How backfilling works with Artie

When a happens, Artie spins up two seperate processes:

1

Backfill process (historical data)

  • Scans the full table and writes directly to your destination
  • Skips Kafka entirely
  • Runs in batches with parallelism (default: 5)
  • Can use a Read Replica to reduce load on your primary DB
2

CDC process (live changes)

  • Starts reading from the database’s transaction logs immediately
  • Queues inserts, updates, and deletes in Kafka while the backfill runs
  • Waits until backfill is done before applying changes

Once the backfill finishes, we hand off to the CDC stream and apply the queued changes in order, effectively “catching up” and bringing the destination into a real-time state.

This architecture is inspired by Netflix’s DBLog pattern, which ensures backfills and CDC can coexist without conflict or impacting database performance.

Benefits

Because Artie keeps these two streams separate, we avoid the usual tradeoffs and failure modes:

Data correctness issues

If CDC writes land while a backfill is running, older rows can overwrite newer ones — or duplicate records can sneak in.

Database strain

Some databases (like Postgres) retain WAL files until the replication slot is consumed. If the CDC process is blocked during a long backfill, it can lead to slot bloat or overflow.

When do we do backfills?

  1. When you first launch a pipeline
  2. When you add new tables
  3. When you trigger an ad hoc backfill from the dashboard

How many tables backfill at once?

By default, Artie backfills 10 tables in parallel per pipeline.

This keeps the load on your source DB manageable, especially during the initial sync of a large schema. Tables are marked as:

  • Queued to backfill — Waiting their turn in the queue
  • Backfilling — Actively running

If you have a high table count (some customers backfill 500+ tables), we can increase or decrease this parallelism. Just contact us and we’ll tune it for your setup.

How are backfills ordered?

We use a simple FIFO (first-in, first-out) model. Tables are backfilled in the order they were added, up to the concurrency limit.

What happens to CDC changes during a backfill?

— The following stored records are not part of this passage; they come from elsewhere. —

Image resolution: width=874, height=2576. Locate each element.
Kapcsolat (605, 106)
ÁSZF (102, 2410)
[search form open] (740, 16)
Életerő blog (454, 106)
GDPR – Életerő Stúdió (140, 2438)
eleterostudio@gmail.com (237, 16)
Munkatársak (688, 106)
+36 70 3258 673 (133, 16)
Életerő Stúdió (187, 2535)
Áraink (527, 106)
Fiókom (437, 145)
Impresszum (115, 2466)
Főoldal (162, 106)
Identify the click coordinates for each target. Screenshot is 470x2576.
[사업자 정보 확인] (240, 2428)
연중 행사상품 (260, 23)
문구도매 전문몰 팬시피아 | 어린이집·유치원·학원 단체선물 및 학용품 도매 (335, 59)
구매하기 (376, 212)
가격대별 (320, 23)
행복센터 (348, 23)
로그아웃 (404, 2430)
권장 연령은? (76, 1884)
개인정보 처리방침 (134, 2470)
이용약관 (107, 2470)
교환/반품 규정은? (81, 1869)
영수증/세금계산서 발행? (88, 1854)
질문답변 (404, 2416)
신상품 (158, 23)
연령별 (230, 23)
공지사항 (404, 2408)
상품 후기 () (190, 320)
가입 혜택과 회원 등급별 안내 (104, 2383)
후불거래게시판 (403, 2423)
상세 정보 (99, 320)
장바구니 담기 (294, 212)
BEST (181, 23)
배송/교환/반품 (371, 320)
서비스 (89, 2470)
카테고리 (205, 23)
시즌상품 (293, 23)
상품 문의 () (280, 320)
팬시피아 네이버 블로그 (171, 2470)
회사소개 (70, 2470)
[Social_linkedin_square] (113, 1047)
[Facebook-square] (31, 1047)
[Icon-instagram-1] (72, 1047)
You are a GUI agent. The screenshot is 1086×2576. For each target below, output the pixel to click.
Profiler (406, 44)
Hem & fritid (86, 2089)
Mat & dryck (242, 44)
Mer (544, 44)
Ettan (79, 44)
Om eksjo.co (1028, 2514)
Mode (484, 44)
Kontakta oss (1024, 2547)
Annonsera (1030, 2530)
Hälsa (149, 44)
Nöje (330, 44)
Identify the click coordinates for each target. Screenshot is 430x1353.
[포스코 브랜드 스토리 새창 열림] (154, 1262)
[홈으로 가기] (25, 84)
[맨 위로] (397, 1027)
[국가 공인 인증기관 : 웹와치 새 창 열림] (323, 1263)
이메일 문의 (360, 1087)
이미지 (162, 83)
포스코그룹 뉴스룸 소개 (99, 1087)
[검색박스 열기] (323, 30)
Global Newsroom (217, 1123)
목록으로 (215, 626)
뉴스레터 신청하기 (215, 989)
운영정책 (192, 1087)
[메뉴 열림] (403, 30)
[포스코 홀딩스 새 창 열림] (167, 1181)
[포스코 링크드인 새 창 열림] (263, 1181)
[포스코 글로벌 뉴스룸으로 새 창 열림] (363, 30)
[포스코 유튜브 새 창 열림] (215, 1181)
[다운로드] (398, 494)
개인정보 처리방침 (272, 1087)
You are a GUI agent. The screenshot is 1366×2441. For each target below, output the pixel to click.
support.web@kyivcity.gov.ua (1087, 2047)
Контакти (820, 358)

The CDC stream is still running in the background while backfill is in progress. Every change is captured in Kafka. Once the backfill is complete, Artie:

  1. Switches to the CDC stream
  2. Applies all queued changes in order
  3. Transitions the table to a fully streaming state

This prevents stale data from overwriting live updates and guarantees consistency.

Edge cases and tuning

Some things to keep in mind:

  • Large tables (100M+ rows) may take time. We batch intelligently, but performance depends on schema, indexes, and source DB size.
  • High write volume during backfill is fine — CDC logs will queue and apply in order.
  • Parallelism is tunable — we can adjust table concurrency or batch sizes if needed.